Work instructions
List each line of the records below that contains the word "View", copying every such line in full.

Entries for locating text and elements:
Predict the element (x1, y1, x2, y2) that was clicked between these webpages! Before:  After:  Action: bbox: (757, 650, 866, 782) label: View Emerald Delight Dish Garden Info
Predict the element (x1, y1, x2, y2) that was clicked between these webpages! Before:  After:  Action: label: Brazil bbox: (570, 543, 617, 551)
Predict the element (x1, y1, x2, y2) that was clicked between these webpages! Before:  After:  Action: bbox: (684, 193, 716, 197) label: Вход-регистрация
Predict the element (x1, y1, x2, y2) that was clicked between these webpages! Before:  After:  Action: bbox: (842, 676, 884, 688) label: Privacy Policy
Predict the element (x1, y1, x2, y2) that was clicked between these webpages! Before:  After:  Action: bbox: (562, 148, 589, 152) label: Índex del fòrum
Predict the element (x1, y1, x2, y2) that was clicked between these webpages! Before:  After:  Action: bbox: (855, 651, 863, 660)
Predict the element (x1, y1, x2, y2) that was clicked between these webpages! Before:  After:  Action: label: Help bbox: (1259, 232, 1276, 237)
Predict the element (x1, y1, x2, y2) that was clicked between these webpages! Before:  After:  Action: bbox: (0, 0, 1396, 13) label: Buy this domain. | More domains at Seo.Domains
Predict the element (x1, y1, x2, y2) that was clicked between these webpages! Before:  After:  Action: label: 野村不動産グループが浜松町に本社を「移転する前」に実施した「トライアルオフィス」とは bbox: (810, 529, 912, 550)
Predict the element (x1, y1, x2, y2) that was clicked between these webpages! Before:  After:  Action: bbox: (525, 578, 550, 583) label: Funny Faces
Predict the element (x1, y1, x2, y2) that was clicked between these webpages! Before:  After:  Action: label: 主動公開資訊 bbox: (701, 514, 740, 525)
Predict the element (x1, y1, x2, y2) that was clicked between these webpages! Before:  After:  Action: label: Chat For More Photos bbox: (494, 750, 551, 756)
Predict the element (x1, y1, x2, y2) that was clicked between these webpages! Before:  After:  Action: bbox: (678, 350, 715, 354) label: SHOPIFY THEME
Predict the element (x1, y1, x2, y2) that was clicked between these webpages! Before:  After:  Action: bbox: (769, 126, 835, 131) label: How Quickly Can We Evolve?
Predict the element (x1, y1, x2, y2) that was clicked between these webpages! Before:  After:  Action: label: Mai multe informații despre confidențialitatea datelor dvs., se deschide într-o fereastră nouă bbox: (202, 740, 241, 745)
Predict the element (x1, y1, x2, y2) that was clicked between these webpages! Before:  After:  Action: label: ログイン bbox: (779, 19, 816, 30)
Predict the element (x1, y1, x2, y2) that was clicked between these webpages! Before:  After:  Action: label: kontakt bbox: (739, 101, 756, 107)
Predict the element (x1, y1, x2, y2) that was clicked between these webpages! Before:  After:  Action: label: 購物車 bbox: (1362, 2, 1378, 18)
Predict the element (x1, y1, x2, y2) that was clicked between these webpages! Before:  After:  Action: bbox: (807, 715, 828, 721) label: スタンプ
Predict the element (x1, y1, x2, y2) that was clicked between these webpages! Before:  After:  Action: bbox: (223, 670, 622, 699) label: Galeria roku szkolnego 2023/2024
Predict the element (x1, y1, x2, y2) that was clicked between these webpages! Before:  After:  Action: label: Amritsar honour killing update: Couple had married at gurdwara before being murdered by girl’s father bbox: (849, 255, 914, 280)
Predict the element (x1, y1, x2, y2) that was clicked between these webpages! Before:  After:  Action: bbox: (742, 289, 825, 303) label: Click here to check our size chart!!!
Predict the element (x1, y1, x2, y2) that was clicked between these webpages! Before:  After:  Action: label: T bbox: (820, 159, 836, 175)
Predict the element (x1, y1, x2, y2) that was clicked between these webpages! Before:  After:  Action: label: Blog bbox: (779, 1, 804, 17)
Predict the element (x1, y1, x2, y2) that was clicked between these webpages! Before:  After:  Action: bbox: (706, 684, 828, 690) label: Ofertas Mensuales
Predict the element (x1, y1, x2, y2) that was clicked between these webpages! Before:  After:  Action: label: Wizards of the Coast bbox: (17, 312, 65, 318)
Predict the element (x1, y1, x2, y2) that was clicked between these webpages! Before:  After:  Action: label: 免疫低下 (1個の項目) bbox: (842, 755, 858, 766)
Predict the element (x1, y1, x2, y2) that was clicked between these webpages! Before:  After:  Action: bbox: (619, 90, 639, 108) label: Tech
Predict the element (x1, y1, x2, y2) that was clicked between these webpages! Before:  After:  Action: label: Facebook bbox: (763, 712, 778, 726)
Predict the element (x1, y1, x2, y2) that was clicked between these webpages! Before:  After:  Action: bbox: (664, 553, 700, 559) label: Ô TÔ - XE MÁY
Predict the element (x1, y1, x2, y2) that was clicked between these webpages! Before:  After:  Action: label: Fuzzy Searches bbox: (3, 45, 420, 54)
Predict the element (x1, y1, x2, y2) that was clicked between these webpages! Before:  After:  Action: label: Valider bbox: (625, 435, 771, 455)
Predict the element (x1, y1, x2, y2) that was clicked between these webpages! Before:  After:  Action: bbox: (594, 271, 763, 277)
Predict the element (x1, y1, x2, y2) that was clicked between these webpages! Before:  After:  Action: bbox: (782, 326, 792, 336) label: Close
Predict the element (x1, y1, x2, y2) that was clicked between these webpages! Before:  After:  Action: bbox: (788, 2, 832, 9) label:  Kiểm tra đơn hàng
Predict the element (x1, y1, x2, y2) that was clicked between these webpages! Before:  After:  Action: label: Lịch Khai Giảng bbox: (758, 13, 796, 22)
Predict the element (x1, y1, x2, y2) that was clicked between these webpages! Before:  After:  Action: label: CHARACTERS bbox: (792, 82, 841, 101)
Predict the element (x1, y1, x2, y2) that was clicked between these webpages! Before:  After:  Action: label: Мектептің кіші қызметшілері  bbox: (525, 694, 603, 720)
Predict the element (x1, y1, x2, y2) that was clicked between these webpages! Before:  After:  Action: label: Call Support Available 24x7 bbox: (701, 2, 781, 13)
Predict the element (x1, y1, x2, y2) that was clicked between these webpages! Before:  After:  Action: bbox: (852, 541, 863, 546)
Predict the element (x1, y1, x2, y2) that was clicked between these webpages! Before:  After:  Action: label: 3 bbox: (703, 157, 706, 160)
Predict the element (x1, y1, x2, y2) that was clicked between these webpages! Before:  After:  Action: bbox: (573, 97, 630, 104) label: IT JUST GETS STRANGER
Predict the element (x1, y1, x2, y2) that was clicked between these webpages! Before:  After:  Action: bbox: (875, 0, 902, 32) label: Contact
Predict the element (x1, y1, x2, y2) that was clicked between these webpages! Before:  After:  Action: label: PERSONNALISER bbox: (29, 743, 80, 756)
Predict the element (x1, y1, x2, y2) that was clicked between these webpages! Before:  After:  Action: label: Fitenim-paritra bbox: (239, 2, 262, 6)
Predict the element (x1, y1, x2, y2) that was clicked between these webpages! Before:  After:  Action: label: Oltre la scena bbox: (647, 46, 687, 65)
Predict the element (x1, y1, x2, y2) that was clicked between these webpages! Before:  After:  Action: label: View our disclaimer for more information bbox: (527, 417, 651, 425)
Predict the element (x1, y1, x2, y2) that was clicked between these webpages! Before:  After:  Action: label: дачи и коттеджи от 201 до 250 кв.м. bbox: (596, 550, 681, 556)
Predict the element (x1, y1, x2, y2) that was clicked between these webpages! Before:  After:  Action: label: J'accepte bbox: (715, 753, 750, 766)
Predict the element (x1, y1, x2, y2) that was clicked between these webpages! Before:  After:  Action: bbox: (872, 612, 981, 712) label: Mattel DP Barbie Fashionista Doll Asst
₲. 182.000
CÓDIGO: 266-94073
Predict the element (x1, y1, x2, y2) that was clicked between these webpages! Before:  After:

Complete output
Predict the element (x1, y1, x2, y2) that was clicked between these webpages! Before:  After:  Action: bbox: (757, 650, 866, 782) label: View Emerald Delight Dish Garden Info
Predict the element (x1, y1, x2, y2) that was clicked between these webpages! Before:  After:  Action: label: View our disclaimer for more information bbox: (527, 417, 651, 425)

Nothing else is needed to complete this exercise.